== Segment start ==
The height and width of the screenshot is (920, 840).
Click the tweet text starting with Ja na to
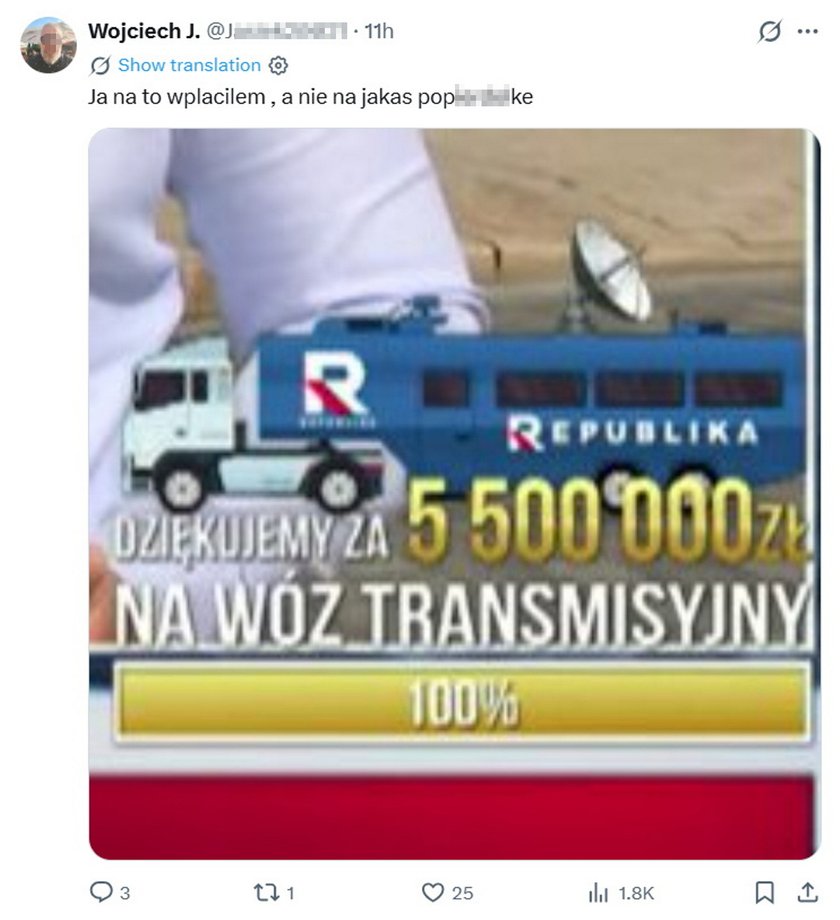[x=310, y=97]
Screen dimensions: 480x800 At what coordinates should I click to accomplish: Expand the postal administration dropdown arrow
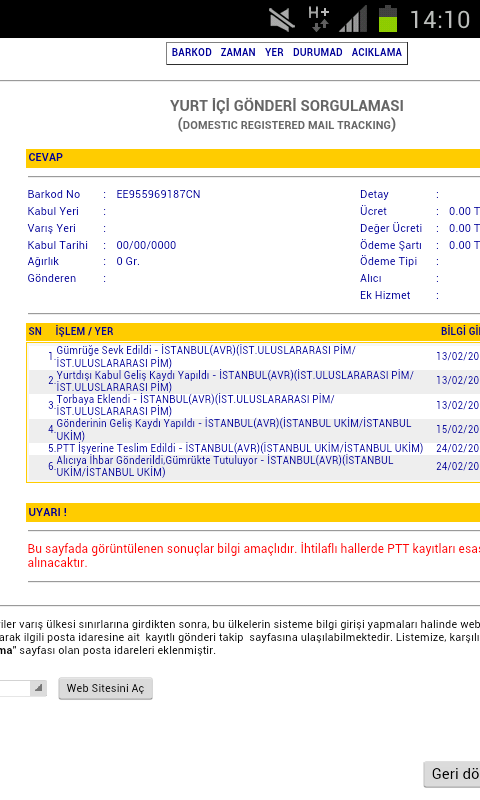[38, 688]

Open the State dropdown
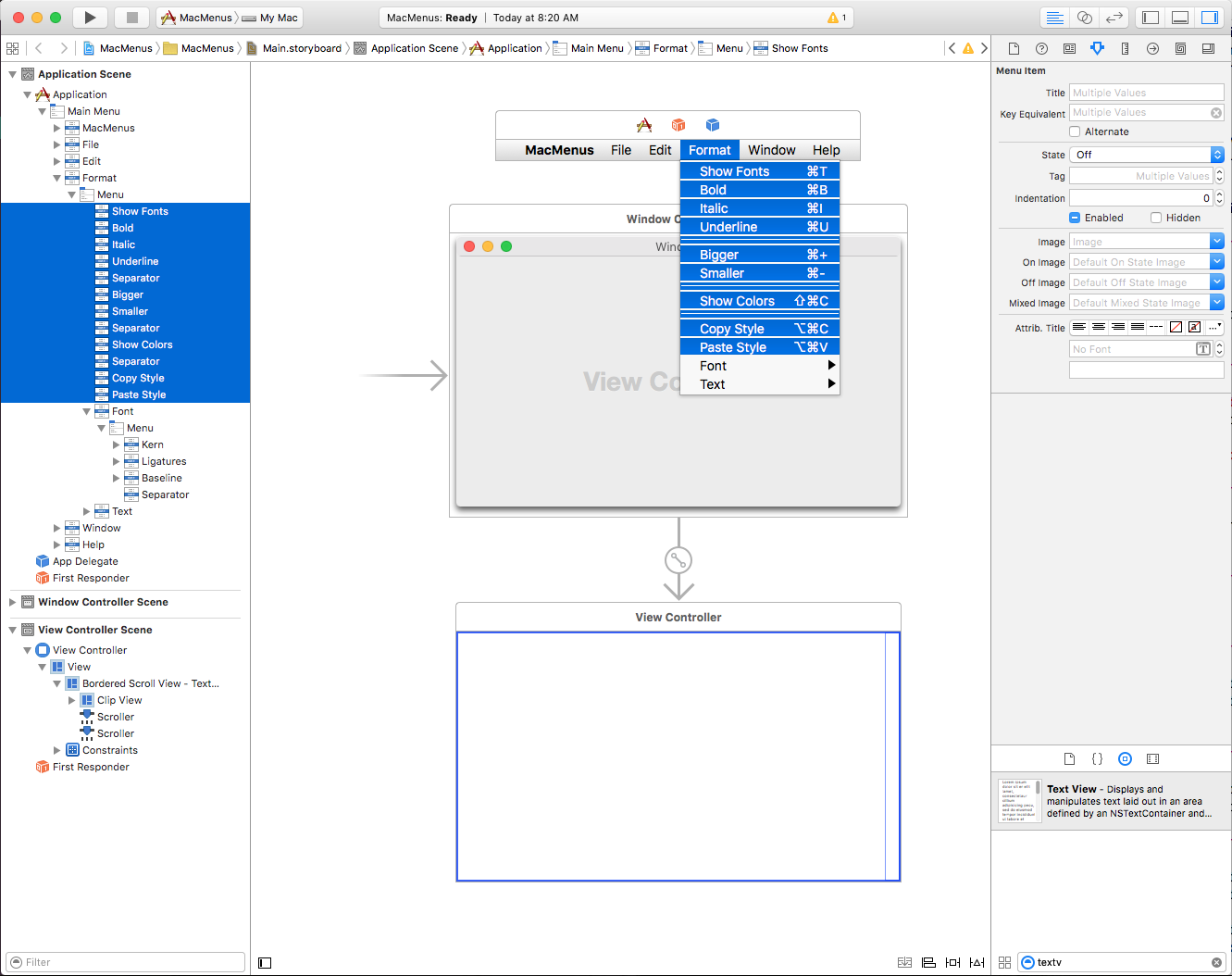pyautogui.click(x=1147, y=155)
== Segment end ==
**EXERCISE DESCRIPTION**. Set the entries down exactly, but not the pictures.

**TASK RESPONSE**.
The height and width of the screenshot is (920, 840).
Click the tweet text starting with Ja na to
[x=310, y=97]
Screen dimensions: 480x800 At what coordinates should I click to accomplish: Expand the postal administration dropdown arrow
[38, 688]

Open the State dropdown
pyautogui.click(x=1147, y=155)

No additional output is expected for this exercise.